IMFによる2024年10月のGFSR-日本にとっての意味合い
「量的引き締め(QT)」のリスク
今回のGFSRは第1章の前半で、主要国の中央銀行による量的引き締め(QT)のリスクを議論した。つまり、G10の中央銀行の資産規模はピークの28兆ドルから足元で21.5兆ドルに減少し、慎重な運営によってこれまで秩序立って進んでいるが、今後にリスクが残るとした。 主なリスクは、2019年秋の米国のように準備預金の過剰な吸収によって短期金融市場を圧迫することだ。その上で今回のGFSRは、2つの新たなリスクを指摘した。 第一に、主要国が同時にQTを行う下で、ある国で生じた短期金融市場のストレスが、多国籍銀行の活動を通じて別の国に波及する恐れがある点だ。
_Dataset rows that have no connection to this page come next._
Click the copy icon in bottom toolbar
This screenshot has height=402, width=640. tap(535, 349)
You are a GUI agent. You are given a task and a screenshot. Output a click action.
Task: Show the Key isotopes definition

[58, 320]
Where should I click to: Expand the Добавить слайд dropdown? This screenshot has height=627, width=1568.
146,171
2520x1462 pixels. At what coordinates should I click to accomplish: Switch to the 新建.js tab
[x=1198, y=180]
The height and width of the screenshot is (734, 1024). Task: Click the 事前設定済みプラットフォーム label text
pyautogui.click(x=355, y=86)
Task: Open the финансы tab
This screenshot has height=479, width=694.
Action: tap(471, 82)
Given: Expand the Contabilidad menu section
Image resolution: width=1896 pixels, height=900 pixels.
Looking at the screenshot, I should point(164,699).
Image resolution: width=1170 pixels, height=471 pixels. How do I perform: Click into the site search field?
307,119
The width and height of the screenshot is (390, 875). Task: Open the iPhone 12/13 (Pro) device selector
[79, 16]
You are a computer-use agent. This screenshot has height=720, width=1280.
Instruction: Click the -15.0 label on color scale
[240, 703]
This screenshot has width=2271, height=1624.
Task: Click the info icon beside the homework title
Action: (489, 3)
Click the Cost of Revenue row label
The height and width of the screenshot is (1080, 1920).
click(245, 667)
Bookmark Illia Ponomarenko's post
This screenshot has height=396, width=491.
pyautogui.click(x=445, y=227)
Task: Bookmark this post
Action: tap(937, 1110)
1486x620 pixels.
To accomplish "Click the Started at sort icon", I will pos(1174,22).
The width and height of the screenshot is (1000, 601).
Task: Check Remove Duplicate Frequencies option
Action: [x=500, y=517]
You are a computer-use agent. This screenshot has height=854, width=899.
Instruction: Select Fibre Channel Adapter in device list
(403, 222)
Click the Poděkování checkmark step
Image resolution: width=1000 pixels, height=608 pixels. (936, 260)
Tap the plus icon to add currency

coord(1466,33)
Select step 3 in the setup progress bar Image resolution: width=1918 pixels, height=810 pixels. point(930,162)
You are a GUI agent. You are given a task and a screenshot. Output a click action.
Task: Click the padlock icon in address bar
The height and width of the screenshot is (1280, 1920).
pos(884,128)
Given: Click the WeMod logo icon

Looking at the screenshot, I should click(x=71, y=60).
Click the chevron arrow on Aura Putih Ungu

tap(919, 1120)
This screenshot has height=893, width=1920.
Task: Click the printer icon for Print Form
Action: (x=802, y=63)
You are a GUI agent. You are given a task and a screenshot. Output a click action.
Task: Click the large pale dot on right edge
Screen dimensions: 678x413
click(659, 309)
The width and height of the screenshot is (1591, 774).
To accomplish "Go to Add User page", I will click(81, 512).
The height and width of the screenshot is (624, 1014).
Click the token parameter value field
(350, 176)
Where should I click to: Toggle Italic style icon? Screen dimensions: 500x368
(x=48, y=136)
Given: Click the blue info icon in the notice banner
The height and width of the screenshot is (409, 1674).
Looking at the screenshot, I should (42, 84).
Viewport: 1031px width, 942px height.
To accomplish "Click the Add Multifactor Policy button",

第二に、中央銀行が国債保有の役割を減退させる下で、価格(利回り)に敏感な投資家が国債保有を担う結果、国債市場のボラティリティが上昇する恐れがある点だ。 実際、今回のGFSRは、ユーロ圏のうちドイツでは銀行などの保有が増えたが、他国ではファンドの保有が増えたほか、米国でもFRBの保有を除く国債残高(free float)のシェアが上昇傾向にある点を指摘した。 このうち前者は、各中央銀行が市場の監視結果を密接に共有しつつ、適切に資金を供給することが基本的対策となる。過去の例を踏まえて主要国で外貨スワップを発動することも考えられる。 一方、米欧の国債市場では非銀行金融機関(NBFI)のプレゼンスが上昇してきた。NBFIには機関投資家からヘッジファンドまで多様な投資家が含まれるが、いずれも中央銀行の資金供給ファシリティに常時アクセスができる訳ではないという問題を抱える。 日本でも、日銀がQTを進める中でどのような投資家が国債保有を担うかは、長い目で見て重要な課題となりうる。 上記のリスクを考えると、強い監督下にあり、かつ中央銀行の資金供給ファシリティに常時アクセスしうる銀行が主たる役割を担うことが合理的になる。もっとも、欧州債務危機の経験が示したように、銀行部門が大きなソブリンリスクを抱えた場合、財政危機が銀行危機を経由して、実体経済への波及を強める恐れもある。 日本の今後の方向性については、そうしたトレードオフも考慮し、米欧の実例も踏まえた検討が必要となる。